Opinion
NO. CIV-16-995-HE
12-05-2016
ORDER
Plaintiff Employers Mutual Casualty Company ("Employers") filed this action seeking a declaratory judgment that it owed no more to its insured, defendant W-W Trailer Manufacturers, Inc. ("W-W Trailer"), than it had already paid on W-W Trailer's insurance claim. W-W Trailer answered the complaint and filed a counterclaim asserting claims for breach of contract and bad faith. Employers has moved to dismiss the bad faith claim pursuant to Fed.R.Civ.P. 12(b)(6).
When considering whether a claim should be dismissed under Fed.R.Civ.P. 12(b)(6), the court accepts all well-pleaded factual allegations as true and views them in the light most favorable to the nonmoving party. S.E.C. v. Shields, 744 F.3d 633, 640 (10th Cir. 2014). All that is required is "a short and plain statement of the claim showing that the pleader is entitled to relief." Fed.R.Civ.P. 8(a)(2). The pleading must, though, contain "enough facts to state a claim to relief that is plausible on its face" and "raise a right to relief above the speculative level." Bell All. Corp. v. Twombly, 550 U.S. 544, 570, 555 (2007). "'A claim has facial plausibility when the [party] pleads factual content that allows the court to draw the reasonable inference that the [opposing party] is liable for the misconduct alleged.'" Shields, 744 F.3d at 640 (quoting Ashcroft v. Iqbal, 556 U.S. 662, 678 (2009)).
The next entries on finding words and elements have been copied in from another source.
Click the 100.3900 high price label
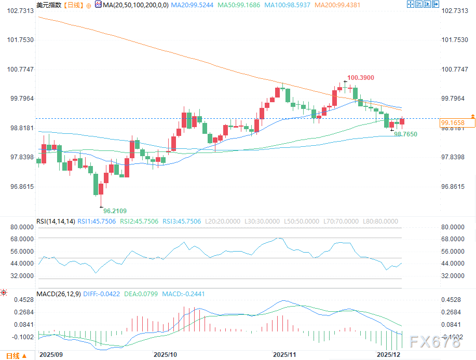click(x=360, y=78)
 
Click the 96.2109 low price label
click(x=115, y=211)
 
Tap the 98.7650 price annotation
click(x=405, y=134)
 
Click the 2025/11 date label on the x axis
click(x=284, y=354)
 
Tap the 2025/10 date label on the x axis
click(x=165, y=354)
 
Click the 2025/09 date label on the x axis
click(x=51, y=354)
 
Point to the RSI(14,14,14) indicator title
click(x=55, y=221)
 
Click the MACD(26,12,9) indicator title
click(x=58, y=294)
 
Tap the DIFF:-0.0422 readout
click(x=101, y=294)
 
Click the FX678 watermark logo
click(x=434, y=341)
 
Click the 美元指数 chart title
click(x=48, y=5)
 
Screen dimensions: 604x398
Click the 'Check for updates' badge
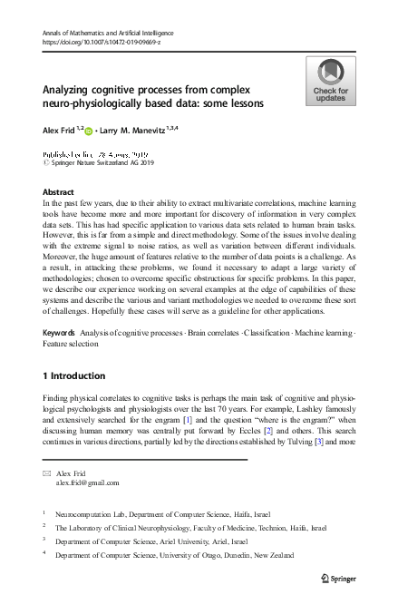click(x=330, y=82)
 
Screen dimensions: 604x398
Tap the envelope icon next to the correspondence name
click(x=48, y=474)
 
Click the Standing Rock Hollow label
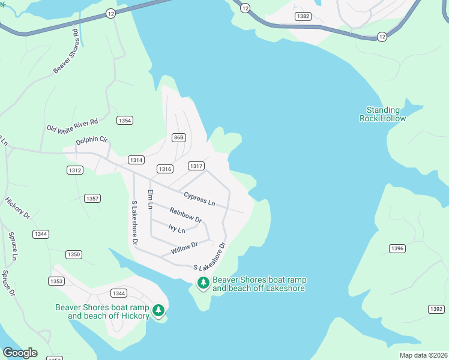(x=383, y=114)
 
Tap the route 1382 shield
(x=304, y=16)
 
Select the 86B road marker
(x=178, y=137)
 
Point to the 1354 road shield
(x=125, y=121)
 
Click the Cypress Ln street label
(x=199, y=198)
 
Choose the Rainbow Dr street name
(x=185, y=215)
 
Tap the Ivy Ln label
(x=177, y=228)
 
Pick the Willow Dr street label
(x=185, y=247)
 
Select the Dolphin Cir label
(x=92, y=141)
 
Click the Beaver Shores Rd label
(x=66, y=51)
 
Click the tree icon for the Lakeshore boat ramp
(x=203, y=283)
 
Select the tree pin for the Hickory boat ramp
(x=158, y=310)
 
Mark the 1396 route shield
(x=397, y=248)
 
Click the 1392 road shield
(x=436, y=309)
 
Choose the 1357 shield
(x=92, y=198)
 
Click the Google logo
(x=20, y=353)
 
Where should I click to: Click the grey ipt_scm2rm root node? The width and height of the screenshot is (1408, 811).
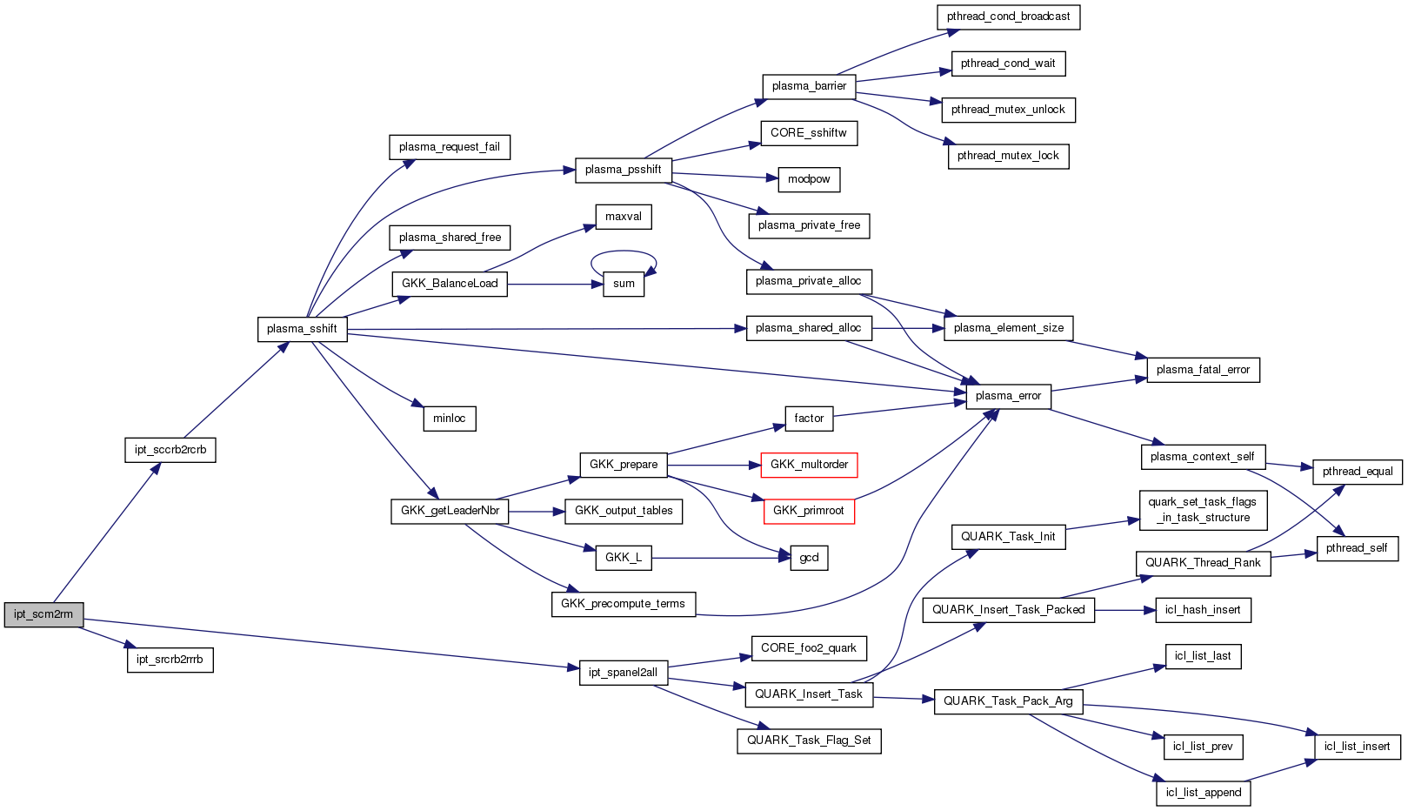tap(43, 614)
The Twombly/Iqbal pleading standard "is a middle ground between heightened fact pleading, which is expressly rejected, and allowing complaints that are no more than labels and conclusions or a formulaic recitation of the elements of a cause of action, which the Court stated will not do." Id. at 640-41 (quoting Khalik v. United Air Lines, 671 F.3d 1188, 1191 (10th Cir. 2012)).
"While the 12(b)(6) standard does not require that [a party] establish a prima facie case in [its] complaint, the elements of each alleged cause of action help to determine whether [that party] has set forth a plausible claim." Khalik, 671 F.3d at 1192. To establish a bad faith counterclaim under Oklahoma law, a party must prove more than a breach of the insurance contract. It must also establish that the insurer acted unreasonably and in bad faith in handling its claim. See Badillo v. Mid Century Ins. Co., 121 P.3d 1080, 1093 (Okla. 2005) (reciting the elements of a bad faith claim and identifying "the insurer's unreasonable, bad-faith conduct" as the "essence" of such a claim).
Here, defendant's counterclaim lacks any specific facts that would give rise to an inference of bad faith. Rather, it generally alleges that Employers breached its duty of good faith because it "[f]ailed to pay for a claim which it knew or through reasonable diligence should have known, is a covered loss" and because Employers "[w]rongfully, unreasonably, and intentionally failed to make payment to Trailer for covered claims, although this loss occurred over one year ago." Id. W-W Trailer does not present any other facts that would suggest that Employers acted in bad faith. The allegations do not state a basis for concluding that there is anything more here than a disagreement about the amounts owed under the policy. The counterclaim offers nothing beyond that but "labels and conclusions, and a formulaic recitation of the elements of a cause of action." Twombly, 550 U.S. at 555. That is insufficient.
Accordingly, Employers' partial motion to dismiss [Doc. #13] is GRANTED. The bad faith counterclaim is DISMISSED. Plaintiff is granted leave to amend its counterclaim within fourteen (14) days.
IT IS SO ORDERED
Dated this 5th day of December, 2016.